2.2 Install the UIMA Framework

2.1.1 Downloading and Extracting UIMA

  1. Visit the Apache UIMA - Downloads Official Releases webpage.
  2. Download the 2.9.0 binary version of the UIMA-AS Asynchronous Scale-out.
  3. Extract the contents of the file you just downloaded to any permanent location you choose on your computer. Just don’t forget what folder you choose because you will need it later. A reasonable location on a Windows computer would be the root of the C: drive. For Linux or Mac users, you might choose /usr/local/ or /usr/share/.

2.1.2 Setting the UIMA Environment Variable

You will need to set an environment variable called UIMA_HOME, the value of which should be the directory into which you just extracted the UIMA files. For example, on Windows, this might be C:\apache-uima-as-2.9.0

  • For help setting a the environment variable, see these examples for Windows, Mac, and Linux provided by Oracle here.

2.3 Install Eclipse or Intellij

Windows and Mac OS X

  • This example will continue using Eclipse; however, Intellij works excellently and is preferred by some.
  • You can find the Intellij download needed here. The free community edition has all of the functionality required for Leo.
  • When you visit the Eclipse download page, you are presented with several varieties of Eclipse. The processes described in this document have only been tested with the version called “Eclipse IDE for Java Developers”. Download Eclipse and extract it to some location on your hard drive.

2.4 Basics of Maven

Leo uses Maven dependencies and as such, there needs to be a maven environment configured on your computer. Maven is a dependency and build system. The core of maven is found in the pom.xml that will reside at the top level of every project. The pom.xml describes the dependencies, as well as build, deployment and reporting aspects of the project. With Leo you typically use maven at the very beginning of your project in order to setup dependencies and builds; eclipse is generally used throughout the rest of the project.

In order to use our maven repository, you need to update your settings.xml file. This file is found in (~/.m2/). If there is no settings.xml file create a blank text file with that name and populate it with this code.

<project ...>
  <repositories>
     <repository>
	 <id>decipher</id>
	 <url>http://decipher.chpc.utah.edu/nexus/content/groups/public</url>
     </repository>
  </repositories>
  ...
</project>

Additionally in the menu bar you can go to Window > Preferences.

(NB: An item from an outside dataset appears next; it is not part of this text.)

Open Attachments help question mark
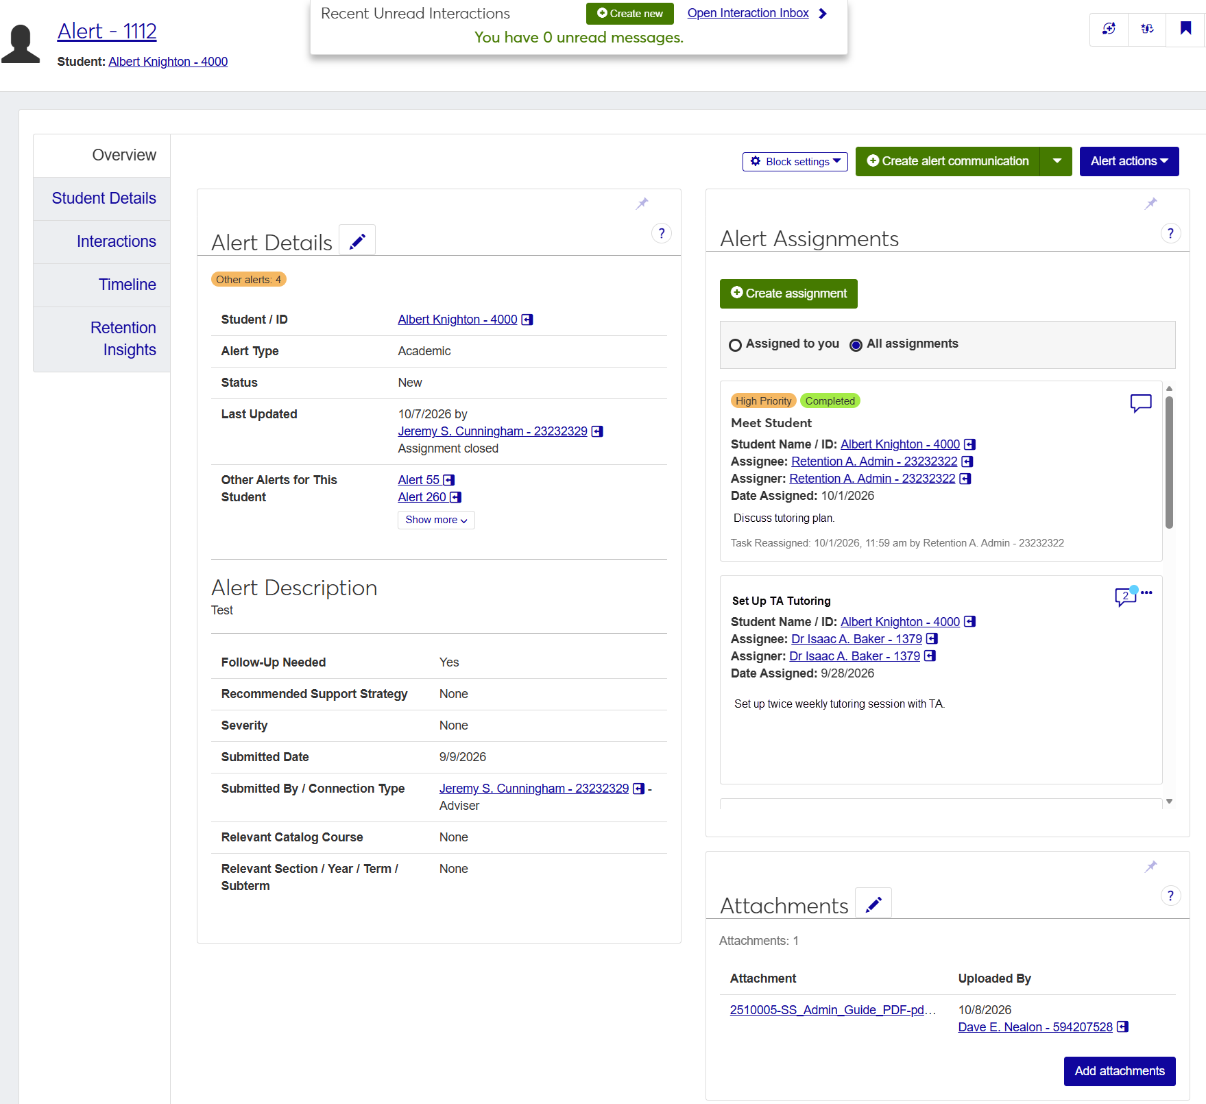 point(1170,896)
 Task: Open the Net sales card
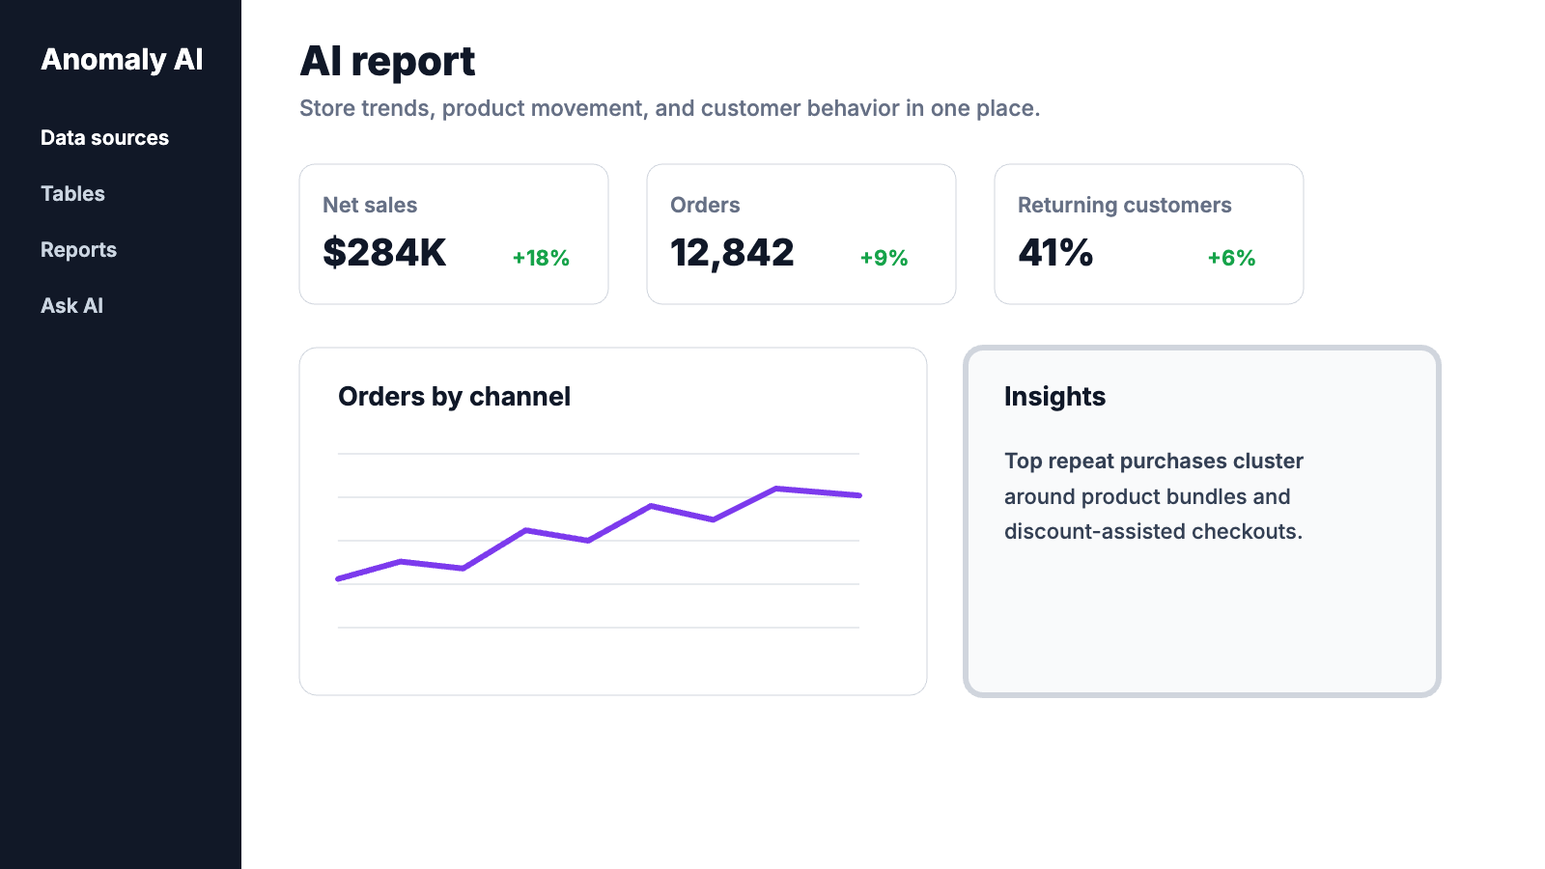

Select Java > Build Path > Classpath Variables, click on the new button > MR_REPO variable and point it to your Maven repository.


2.5. Add Libraries

Enter the Eclipse Preferences window once again and select Java -> Installed JREs. If you have more than one JRE listed, you may want to do this for each one just to be sure.

Select your JRE and click the “Edit” Button on the right. In the window that pops up, click on the “Add External JARs…” button. Browse to the location where your JDK is installed, looking either for tools.jar or classes.jar (depending on your platform):

  • In Windows, look for C:\Program Files\Java\jdk1.8.0_02\lib\tools.jar (the folder version number may vary).
  • In Ubuntu Linux, this will likely be something like /usr/lib/jvm/java-8-openjdk/lib/tools.jar
  • In Mac OS, look in /System/Library/Frameworks/JavaVM.framework/Classes

Verify that the JAR you just selected (either tools.jar or classes.jar) was added to the list in the “Edit JRE” window and click Finish.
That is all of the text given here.